### SUPPLIED MATERIAL
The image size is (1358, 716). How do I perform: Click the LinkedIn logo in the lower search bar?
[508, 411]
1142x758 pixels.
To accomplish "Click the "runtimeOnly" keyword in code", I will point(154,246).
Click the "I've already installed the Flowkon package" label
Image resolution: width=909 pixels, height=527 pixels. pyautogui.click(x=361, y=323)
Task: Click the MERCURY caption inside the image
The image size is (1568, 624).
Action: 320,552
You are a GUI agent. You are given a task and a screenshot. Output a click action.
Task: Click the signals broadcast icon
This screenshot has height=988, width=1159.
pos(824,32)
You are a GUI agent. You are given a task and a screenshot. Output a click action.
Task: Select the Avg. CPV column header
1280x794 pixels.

### TASK BRIEF
Output only the lines from the one with "This screenshot has height=988, width=1159." through the last line of the entries above; please keep them exact.

### SOLUTION TO THIS EXERCISE
This screenshot has height=988, width=1159.
pos(824,32)
You are a GUI agent. You are given a task and a screenshot. Output a click action.
Task: Select the Avg. CPV column header
1280x794 pixels.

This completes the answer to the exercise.